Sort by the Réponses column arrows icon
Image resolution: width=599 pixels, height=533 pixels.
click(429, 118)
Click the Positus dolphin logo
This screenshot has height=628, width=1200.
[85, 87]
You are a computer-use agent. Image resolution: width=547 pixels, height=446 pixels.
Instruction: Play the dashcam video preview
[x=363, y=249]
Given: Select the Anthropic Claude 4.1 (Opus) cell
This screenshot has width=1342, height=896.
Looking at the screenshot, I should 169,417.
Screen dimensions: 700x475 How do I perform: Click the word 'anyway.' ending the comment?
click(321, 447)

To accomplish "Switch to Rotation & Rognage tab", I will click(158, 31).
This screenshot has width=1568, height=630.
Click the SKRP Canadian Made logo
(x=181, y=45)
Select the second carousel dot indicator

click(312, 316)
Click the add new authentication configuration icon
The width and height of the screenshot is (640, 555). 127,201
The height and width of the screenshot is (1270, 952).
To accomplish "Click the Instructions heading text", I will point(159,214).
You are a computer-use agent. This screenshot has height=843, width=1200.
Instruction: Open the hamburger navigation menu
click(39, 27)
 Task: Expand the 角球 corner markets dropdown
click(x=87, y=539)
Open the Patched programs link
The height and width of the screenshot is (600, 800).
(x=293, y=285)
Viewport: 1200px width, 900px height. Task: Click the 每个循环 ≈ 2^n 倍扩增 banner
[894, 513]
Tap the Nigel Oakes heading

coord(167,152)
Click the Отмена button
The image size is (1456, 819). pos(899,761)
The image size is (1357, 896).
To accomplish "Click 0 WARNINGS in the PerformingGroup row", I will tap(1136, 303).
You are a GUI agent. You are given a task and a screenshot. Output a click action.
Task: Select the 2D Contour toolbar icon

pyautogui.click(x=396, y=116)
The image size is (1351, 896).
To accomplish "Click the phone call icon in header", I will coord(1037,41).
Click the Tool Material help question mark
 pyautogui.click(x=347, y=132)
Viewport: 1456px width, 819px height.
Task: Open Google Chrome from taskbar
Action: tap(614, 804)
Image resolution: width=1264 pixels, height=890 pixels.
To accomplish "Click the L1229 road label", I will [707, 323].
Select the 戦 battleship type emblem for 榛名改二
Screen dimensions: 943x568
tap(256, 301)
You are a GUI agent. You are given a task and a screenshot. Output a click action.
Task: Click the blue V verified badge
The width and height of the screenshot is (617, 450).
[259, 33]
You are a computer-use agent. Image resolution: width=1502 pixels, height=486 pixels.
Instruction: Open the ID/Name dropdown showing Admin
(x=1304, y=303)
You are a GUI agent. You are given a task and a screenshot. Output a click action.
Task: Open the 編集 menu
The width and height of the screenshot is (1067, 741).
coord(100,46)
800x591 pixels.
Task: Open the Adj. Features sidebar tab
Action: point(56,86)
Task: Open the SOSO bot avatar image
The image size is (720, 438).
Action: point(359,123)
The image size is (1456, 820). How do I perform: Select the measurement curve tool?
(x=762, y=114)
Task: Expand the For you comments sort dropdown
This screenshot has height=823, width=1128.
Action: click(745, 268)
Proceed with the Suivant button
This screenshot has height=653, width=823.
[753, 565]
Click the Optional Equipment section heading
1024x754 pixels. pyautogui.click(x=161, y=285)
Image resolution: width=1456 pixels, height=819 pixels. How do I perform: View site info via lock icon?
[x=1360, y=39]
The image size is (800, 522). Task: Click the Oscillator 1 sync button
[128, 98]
::::::
**Exercise objective**: Starting at the first line of the listing and ending at the line that contains "will click(158, 31).", rewrite those lines as a numbered list with the blank lines left out.

**Response**:
1. Sort by the Réponses column arrows icon
2. Image resolution: width=599 pixels, height=533 pixels.
3. click(429, 118)
4. Click the Positus dolphin logo
5. This screenshot has height=628, width=1200.
6. [85, 87]
7. You are a computer-use agent. Image resolution: width=547 pixels, height=446 pixels.
8. Instruction: Play the dashcam video preview
9. [x=363, y=249]
10. Given: Select the Anthropic Claude 4.1 (Opus) cell
11. This screenshot has width=1342, height=896.
12. Looking at the screenshot, I should 169,417.
13. Screen dimensions: 700x475 How do I perform: Click the word 'anyway.' ending the comment?
14. click(321, 447)
15. To accomplish "Switch to Rotation & Rognage tab", I will click(158, 31).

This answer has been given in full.